A universal crowd pleaser, chocolate is lush and comforting, an instant-pick-me-up and something to savour slowly, leisurely, one bite at a time. It can be bitter or sweet, solid or liquid, amazing on its own and even better in a velvety, rich dessert or pastry. 

To celebrate World Chocolate Day on July 7, here are 5 things you didn’t know about this great little treat.

 

It was once used a currency

In Mayan and Aztec times, cacao beans were used as currency and exchanged for goods and services in the same way we might hand over coins or notes. Considered to be worth more than gold dust, their cultivation was restricted so as to keep their value in check. Research also states that some people would go as far as making counterfeit beans with clay.

 

It took eight years to develop the recipe for milk chocolate

The development of milk chocolate by Swiss chocolatier and entrepreneur Daniel Peter changed the flavour of chocolate around the world. However, getting there wasn’t a straightforward process.  A neighbour of Henri Nestlé in Vevey, Switzerland, Peter took in fact eight years to figure out a recipe for milk chocolate that would work.
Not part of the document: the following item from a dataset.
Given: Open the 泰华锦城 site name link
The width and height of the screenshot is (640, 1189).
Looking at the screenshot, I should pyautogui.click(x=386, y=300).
It wasn’t until 1875 that he realized that condensed powdered milk was the answer to all of his troubles.

 

Chocolate chip cookies were an ‘accident’

Chocolate chip cookies were one of those accidental discoveries that forever changed the course of history and humankind (very much like penicillin). Ok, we might be exaggerating (honestly though, who doesn’t like chocolate chip cookies?), but the story goes that the invention of the first chocolate chip cookie happened in 1930 when American Ruth Graves, a  dietician and food lecturer who ran an inn in Massachusetts with her husband, decided to bake a batch of Chocolate Butter Drop Do cookies, a popular old colonial recipe, to serve to her guests.
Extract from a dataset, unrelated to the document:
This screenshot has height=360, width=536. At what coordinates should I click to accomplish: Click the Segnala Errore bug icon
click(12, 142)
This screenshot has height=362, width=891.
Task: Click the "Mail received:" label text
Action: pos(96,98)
As she started to bake, Mrs Wakefield discovered she was out of baker’s chocolate. A resourceful cook, she quickly chopped up a block of Nestlé semi-sweet chocolate that had been given to her by Andrew Nestlé of the Nestlé Company, thinking it would melt and disperse through the cookie dough as regular baking chocolate would. Instead, the chocolate pieces retained their individual form, softening to a moist, gooey melt, and the world had its first known chocolate chip cookie.

 

Chocolate is literally chemical love

Chocolate contains a chemical called phenylethylamine, which releases certain “pleasure” endorphins in the brain, making people feel good all over -- similar to how they feel when they’re madly in love. While chocolate might not be a perfect love substitute, it’s probably the food world’s closest thing to it. 

 

It has more flavour compounds than wine

Chocolate contains over 600 flavor compounds, which give off its distinct aroma, according to the American Chemical Society. In comparison, red wine is reported to only have around 200 flavor compounds.